Have not tried it too much yet because I was pretty content with `uv`, but I've heard lots of good things about it

Zizizizz•16m ago
Pretty sure that uses UV to do it's magic
jjice•1h ago
Not who I would've liked to acquire Astral. As long as OpenAI doesn't force bad decisions on to Astral too hard, I'm very happy for the Astral team. They've been making some of the best Python tooling that has made the ecosystem so much better IME.
smallpipe•1h ago
If Codex’s core quality is anything to go by, it’s time to create a community fork of UV
pronik•30m ago
Maybe they are being acquired to improve the quality of Codex.
lern_too_spel•34m ago
The priorities of the tooling will change to help agents instead of human users directly. That's all that's happening.
supriyo-biswas•13m ago
Eh, if it turns out to be too bad I guess I’ll just end up switching back to pipenv, which is the closest thing to uv (especially due to the automatic Python version management, but not as fast).
Tyrubias•1h ago
I think it’s impossible to predict what will happen with this new trend of “large AI company acquires company making popular open source project”. The pessimist in me says that these products will either be enshittified over time, killed when the bubble bursts, or both. The pragmatist in me hopes that no matter what happens, uv and ruff will survive just like how many OSS projects have been forked or spun out of big companies. The optimist in me hopes that the extra money will push them to even greater heights, but the pessimist and the pragmatist beat the optimist to death a long time ago.
renewiltord•1h ago
It’s open source. If you want it to go in a different direction fork it and take it in that direction. Instead of the optimist, the pessimist, and the pragmatist the guy you need is the chap who does some work.
acedTrex•1h ago
damn it, another one bites the dust sadly
bobajeff•1h ago
This might not be bad as long as Astral is allowed to continue to work on improving ty, uv and ruff. I do worry about they'll get distracted by their Codex job duties though.
cess11•1h ago
If I were to engage in Python development, what's the alternative to uv?
umren•1h ago
no real alternative
bikelang•1h ago
Poetry was the best alt-package manager before uv came along. That said - uv completely outclassed it.
duskdozer•1h ago
What are you having an issue with? Environments? pyenv. Dependency management? pip+requirements.
japhyr•1h ago
This has me thinking about VS Code and VS Codium. I've used VS Code for a while now, but recently grew annoyed at the increasingly prevalent prompts to subscribe to various Microsoft AI tools. I know you can make them go away, but if you bounce between different systems, and particularly deal with installing VS Code on a regular basis, it becomes annoying.

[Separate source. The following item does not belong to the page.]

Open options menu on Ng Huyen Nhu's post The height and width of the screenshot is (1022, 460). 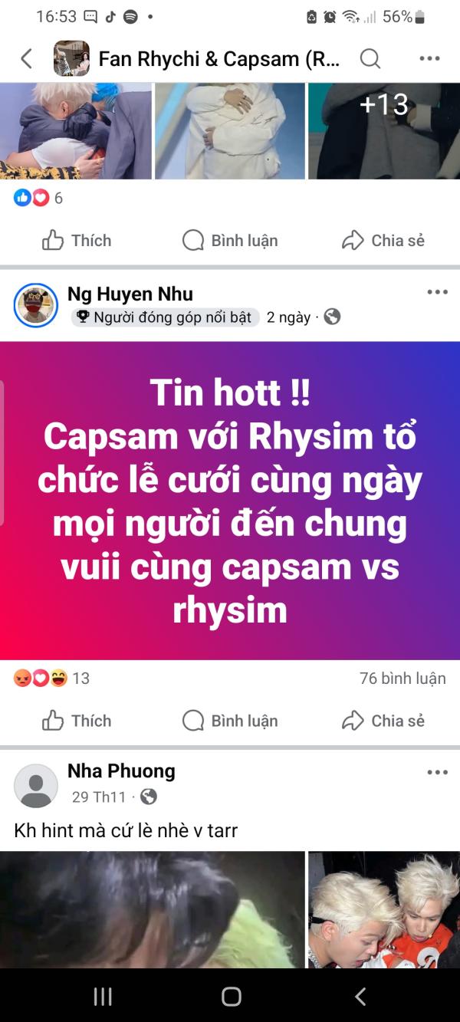[x=437, y=292]
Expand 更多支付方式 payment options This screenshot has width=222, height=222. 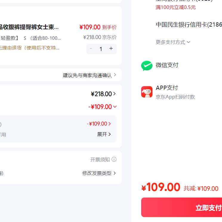[173, 42]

I started using VS Codium, and it feels like using VS Code before the AI hype era. I wonder if we're going to see a commercial version of uv bloated with the things OpenAI wants us all to use, and a community version that's more like the uv we're using right now.

Imustaskforhelp•1h ago
I really loved uv, I am happy for the developers at astral but I am sad as a user seeing this :(

Any good alternatives to uv/plans for community fork of uv?

ragebol•1h ago
Not often that I audibly groan at a HN headline :-(
alex_suzuki•1h ago
Same here. I’ve adopted uv across all of my Python projects and couldn’t be happier. ty looks very promising as well.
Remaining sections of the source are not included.